## Task description
Copy nothing but the lines from the line with "Click the Groups menu item in sidebar" to the end of the records, retyped exactly. Pictures stay out.

## Records supplied
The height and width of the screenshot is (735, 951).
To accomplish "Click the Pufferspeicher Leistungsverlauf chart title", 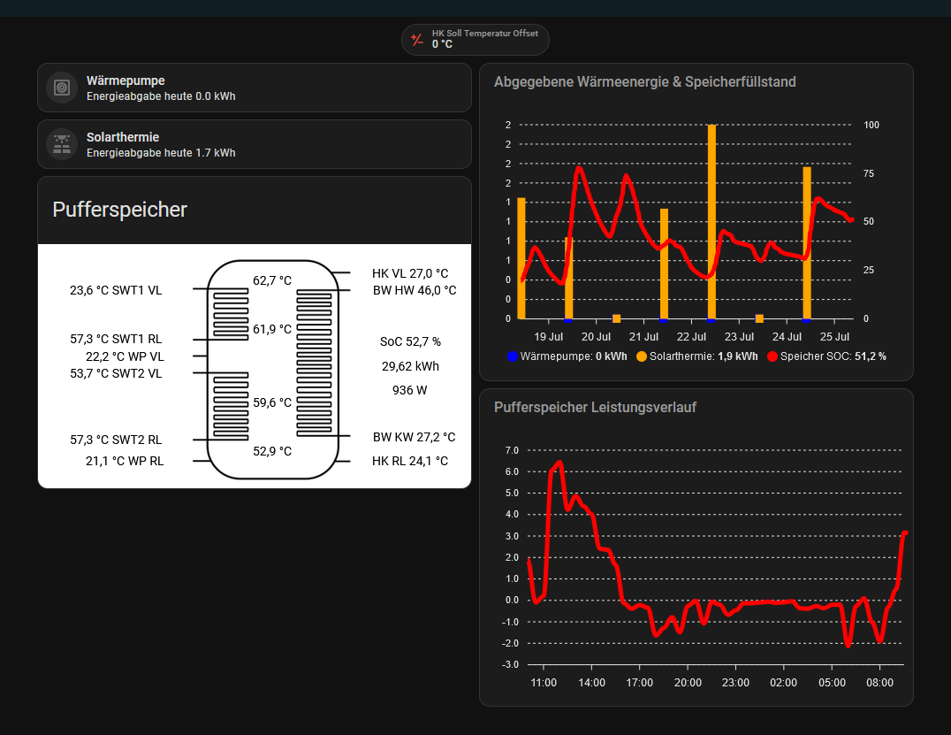I will (596, 408).
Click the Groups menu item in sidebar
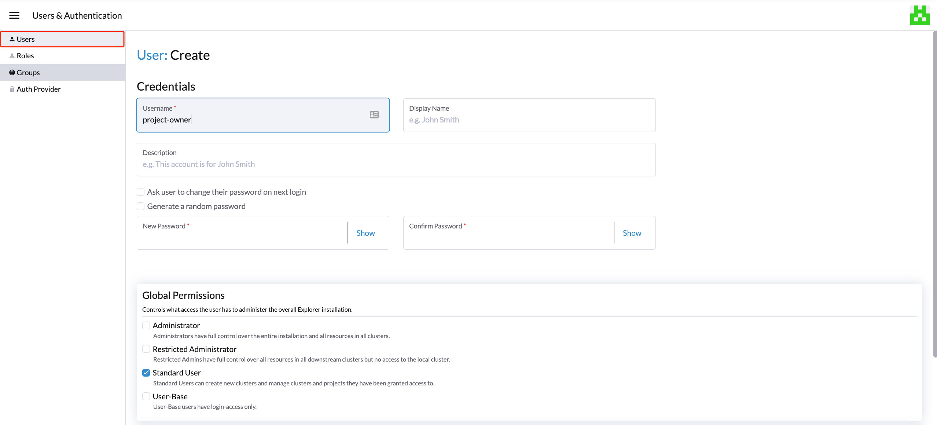This screenshot has width=937, height=425. [x=63, y=72]
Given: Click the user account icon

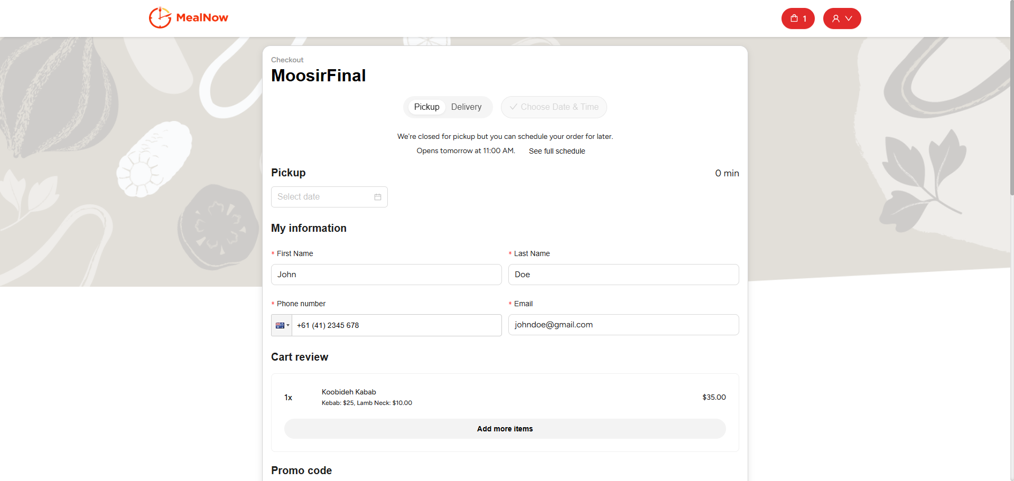Looking at the screenshot, I should point(835,18).
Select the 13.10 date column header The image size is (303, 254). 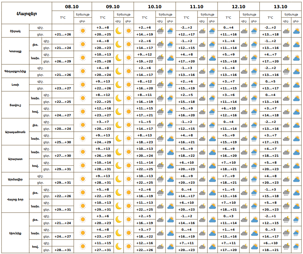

## Task output
Click the Groups menu item in sidebar
This screenshot has width=937, height=425. [x=63, y=72]
Given: Click the user account icon

Looking at the screenshot, I should point(835,18).
Select the 13.10 date column header The image size is (303, 254). 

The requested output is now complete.